Drake's home was recently featured in Architectural Digest, and the photos raise a lot of questions, questions like, "What?" "Why?" "Who?" "Where?" "What?" "How?" And, "Who told him it was a good idea to make every surface in his entire house reflective?"
This is some bar, eh? Architectural Digest reports that his massive house, which is in Toronto, is 50,000 square feet, which is obviously enough room to have a bar that looks like it's part of a space ship. The house has an NBA regulation-size basketball court and a black-marble pool, which, um, looks crazy.
Do you think Drake said, "I want to be able to see myself in every surface in this mansion"? Because that's certainly what it seems like. The neon and black lights make me feel like I'm at the world's worst club.
Oh, but there's more. Every single room in his house is "extra" to the nth degree. I can't imagine an actual human soul living in this monstrosity. It's just so devoid of warmth.
Well, folks, I never thought this day would come, but it is here. I have officially asked myself, "How much marble is too much marble?" And in the same breath, I've found the answer. This. This is too much marble.

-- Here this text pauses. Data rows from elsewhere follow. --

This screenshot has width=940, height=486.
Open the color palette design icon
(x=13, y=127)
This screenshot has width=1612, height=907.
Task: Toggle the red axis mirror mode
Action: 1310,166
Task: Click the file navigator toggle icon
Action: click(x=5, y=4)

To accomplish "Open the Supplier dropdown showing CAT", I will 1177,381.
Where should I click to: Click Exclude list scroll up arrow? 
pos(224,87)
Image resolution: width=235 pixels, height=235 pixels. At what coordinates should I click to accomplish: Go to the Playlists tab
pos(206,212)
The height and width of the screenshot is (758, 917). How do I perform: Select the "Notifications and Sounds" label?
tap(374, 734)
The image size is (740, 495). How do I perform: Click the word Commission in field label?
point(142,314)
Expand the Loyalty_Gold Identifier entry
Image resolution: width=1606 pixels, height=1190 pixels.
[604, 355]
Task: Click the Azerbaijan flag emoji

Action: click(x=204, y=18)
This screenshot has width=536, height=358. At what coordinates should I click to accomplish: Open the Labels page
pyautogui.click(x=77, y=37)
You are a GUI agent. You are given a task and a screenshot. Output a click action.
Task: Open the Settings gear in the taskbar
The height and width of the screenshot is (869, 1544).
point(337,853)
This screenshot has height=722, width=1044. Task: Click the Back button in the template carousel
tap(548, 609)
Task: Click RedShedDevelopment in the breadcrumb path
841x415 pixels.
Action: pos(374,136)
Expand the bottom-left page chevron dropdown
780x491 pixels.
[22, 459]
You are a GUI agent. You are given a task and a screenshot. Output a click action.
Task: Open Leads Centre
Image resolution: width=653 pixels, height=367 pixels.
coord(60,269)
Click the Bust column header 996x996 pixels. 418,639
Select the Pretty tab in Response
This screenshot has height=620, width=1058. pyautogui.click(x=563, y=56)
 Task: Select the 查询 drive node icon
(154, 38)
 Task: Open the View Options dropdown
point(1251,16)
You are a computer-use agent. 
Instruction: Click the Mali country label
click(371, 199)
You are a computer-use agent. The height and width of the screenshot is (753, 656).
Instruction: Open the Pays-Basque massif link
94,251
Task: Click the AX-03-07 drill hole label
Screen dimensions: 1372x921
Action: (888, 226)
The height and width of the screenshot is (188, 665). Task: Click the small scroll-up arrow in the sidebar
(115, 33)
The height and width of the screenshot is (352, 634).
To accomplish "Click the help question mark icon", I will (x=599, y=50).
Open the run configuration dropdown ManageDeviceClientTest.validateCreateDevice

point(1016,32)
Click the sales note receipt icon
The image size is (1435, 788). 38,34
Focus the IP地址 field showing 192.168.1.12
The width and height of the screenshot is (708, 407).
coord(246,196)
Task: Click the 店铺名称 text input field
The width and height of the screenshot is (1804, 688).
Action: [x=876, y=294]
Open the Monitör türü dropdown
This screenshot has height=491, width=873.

Drake has a name for his mansion, of course, and that name is The Embassy. Fitting for a house that looks more like an over-the-top hotel meant for slick businessmen who order a lot of bottle service.
Can you imagine Drake and his toddler son hanging out on this couch? No, no you can't. It's impossible. This doesn't look like a home. And the pink lighting is pretty unbearable.
Obviously, people had a lot of opinions about Drake's house, most of which echo mine. This is a house that seems to only want to scream from its rooftop, "My owner is rich!!! He has a ton of money!! No, like a really insane amount of money!"
"It's unfortunate money doesn't buy taste," one person wrote. Drake's mansion is like if Dr. Phil's son was Canadian and got his hands on a bunch more money. Their houses both ooze the same weirdness.
One of the things I cannot get over are the spiky chandeliers that he has surrounding his staircase. I can't imagine he saw those and said, "Yes, those are pleasant to look at. Give me a dozen."
But also, is this an optical illusion? I don't know what's stairs and what's a mirror. This place is designed for me to walk into a mirror, stumble backward, and get impaled on a chandelier. I don't like it, I tell you!!!
There were seemingly two camps when it came to Drake's house: those who believe it looks like a nightclub and those who think it looks like a mall. I think it's a perfectly horrendous combination of the two.
Like, I'm sorry, this just looks right. And if Drake had leaned hard into the mall thing and actually put gumball machines, snack kiosks, a Wetzel's Pretzels, and a Bath and Body Works in his home, maybe I would have respected the move.
But as it stands, Drake's home is shocking, and not in a good way. Drake, what's up, man? You good? You know we know you have a lot of money, right? You don't have to prove it to us every chance you get. We believe you, Drake. You don't have to live like this.